Interestingly, before the pandemic the largest innovations to work involved new technologies and growth from trade links—but, for the first time the disruption of work was really spurred on by physical space and the physical dimension and/or proximity of workers.
Of course, short and long-term disruptions most disrupted by the pandemic were industries that had the highest overall proximity scores such as:
- Medical care
- Personal care
- On-site customer service
- Leisure & Travel — Workers in this subset have exposure daily with new individuals and the pandemic spurred most leisure venues to close in 2020 with airports and airlines having a knock-off effect forced to operate on a limited basis.
Let’s move with the times —companies are starting to offer both tiers of in-house and remote work to remain competitive and have lighter-budgets. A shift in remote work will lead to a reduction in business travel and surge in automation of various occupations and/or service offerings such as the food/beverage and even entertainment which may curtail demand.
Did We Break the Office Cubicle?
I think so. We all struggle for work-life balance and if we had the option for a hybrid flex model that gave the best of both worlds and saved employers a budget on capex why would this be a bad thing?
Productivity, that’s why. Well, a MGI study on the future of work conducted an extensive survey and executives:
“…have indicated in surveys that hybrid models of remote work for some employees are here to stay. The virus has broken through cultural and technological barriers that prevented remote work in the past, setting in motion a structural shift in where work takes place, at least for some people”
It also found that:
More than 20 percent of the workforce could work remotely three to five days a week as effectively as they could if working from an office. If remote work took hold at that level, that would mean three to four times as many people working from home than before the pandemic and would have a profound impact on urban economies, transportation, and consumer spending, among other things.
Should I Move to the Country?
I would. Pre-pandemic levels suggest that only 5-7% of the workforce in advanced economies regularly work from home and a shift could, and already is, shifting consumption patterns and upsetting urban economies.
Consistent and continued remote work requires less travel, less travel consumer spending on transport, gasoline, restaurants, retail in urban centres and in person sales, demand on office real estate, gyms, and socialising at centralised hubs. Basically, a massive shift in entertainment and behaviour patterns. More at home dinner parties, on-line zoom parties at-home exercise regimes, cooking versus eating out and surge in online delivery both in food/beverage and retail —which means a significant rise in package waste from online consumption patterns changing like never before.

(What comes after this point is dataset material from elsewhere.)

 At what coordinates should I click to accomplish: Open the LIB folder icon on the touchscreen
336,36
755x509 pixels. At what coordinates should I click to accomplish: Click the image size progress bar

We see knock-on effects of remote working where less discretionary spending is used for “outside spending” with a focus toward “at home spending” on things like office equipment, digital tools and basic “home care” as it is now becoming the “space” where workers now spend their day and disposal leisure time.
Obvious to most that the term “suburbanisation” has made an appearance. It happens when there is a population shift from central urban areas into the suburbs. We see a surge in property house prices over centralised flats where physical space has become a lot more important than location and living in urban areas. A continued work-from-home or even hybrid model may cause a shift with less tangible investment into urban areas in both real estate and discretionary consumer spending. Stayed tuned and watch this space.